Novo Canal do Panamá: abertura comercial adiada


Em 2014 o Canal do Panamá completou 100 anos. Em ampliação desde 2007, adiou novamente a abertura comercial para receber navios de até 14.000 teus (dependendo da configuração do casco do navio) para junho de 2016 acordo publicação recentemente no “Panorama Marítimo y Logistico” panamenho.

Imagem:www.interams.org

Imagem:www.interams.org

O concorrente direto é o Canal de Suez no Egito entre o mar Mediterrâneo e o Mar Vermelho por onde já passam os maiores navios de contêineres  construídos ou em construção. À medida que os navios aumentaram seu tamanho, o Canal de Suez foi conquistando rotas mundiais de navegação justamente devido à limitação do Canal do Panamá para navios de até 5.000 teus.

Espera-se que quando da abertura comercial do Novo Canal do Panamá na metade de 2016 armadores globais revejam seu portfólio de serviços para remanejar rotas como, por exemplo, o tráfego da Ásia para a costa leste americana via Panamá. A partir da ampliação, novamente será visto o efeito cascata de substituição de navios menores por maiores com novas configurações de acordos operacionais entre armadores.

É esperado que essas alterações, no entanto, comecem a surtir efeito somente a partir de 2017. Como mencionado no texto O cenário para 2016 na navegação a navegação mundial no segmento da carga conteinerizada está passando por importante processo de consolidação, com fusões e aquisições.
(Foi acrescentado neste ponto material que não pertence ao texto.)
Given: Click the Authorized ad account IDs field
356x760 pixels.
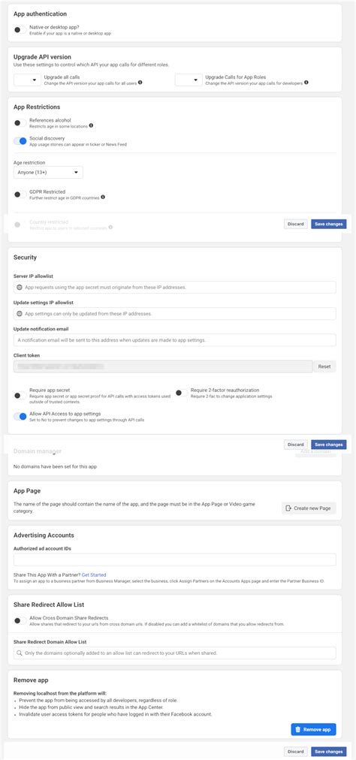Looking at the screenshot, I should pyautogui.click(x=174, y=559).
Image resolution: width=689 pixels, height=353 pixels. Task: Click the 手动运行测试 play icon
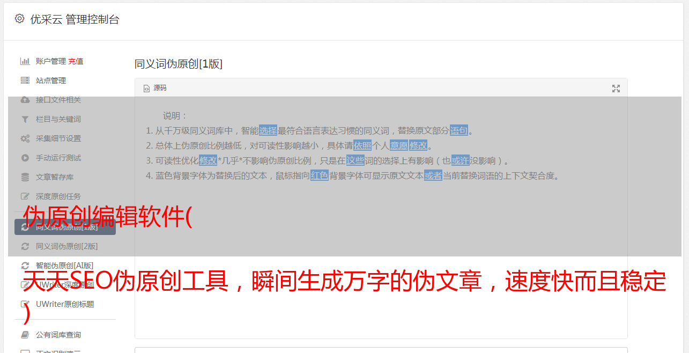[x=25, y=158]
Essas mudanças vão gerar alterações nas alianças que esses armadores compõem nos tráfegos Leste-Oeste entre Ásia e Europa e entre Ásia e Estados Unidos e, que tem prazo de validade pré-definido.

E qual o impacto esperado do Novo Canal do Panamá para a América Latina e o Brasil em particular?

De acordo com a Drewry, o crescimento do comércio internacional na América Latina junto com as mudanças das alianças entre armadores vão direcionar atividades de transbordo para os terminais do Oceano Pacífico no Panamá, porém esses irão concorrer com os hubs do México como Manzanillo e Lazaro Cardenas, Cartagena na Colômbia e Callao no Peru.

Para o Brasil, o impacto esperado ainda é pouco avaliado. Acordo com Panorama Maritimo y Logistico 2% da movimentação brasileira de 2014 passou pelos terminais do Panamá. Considerando que os tráfegos principais se dão entre Brasil e Ásia, Europa e Estados Unidos, quando se fala em carga conteinerizada, não há grandes razões para mudanças. Enquanto veremos impacto no Caribe, na Costa Norte da América do Sul, na América Central além da Costa Oeste da América do Sul, talvez o impacto maior para o Brasil esteja na oportunidade de aumentar o tamanho do navio usado na exportação de grãos para a Ásia via os portos do Arco Norte.

No contêiner há somente um tráfego direto da Ásia para Manaus que poderia se beneficiar. Se fosse competitivo, estaria em navios que passam pelo canal do Panamá atual…

As coisas mudam ao longo do tempo, no entanto, considerando alguns dos fatores relevantes para novos hubs no nordeste e norte brasileiros, vê-se que a carga gerada nessas regiões é limitada, sua estrutura portuária é menos eficiente ou preparada que na região sudeste ou sul e seus custos operacionais são maiores, justamente devido à menor concorrência. Portanto, as mudanças para o setor de contêineres brasileiro, em decorrência da expansão do Canal do Panamá, tendem a ser inexpressivas.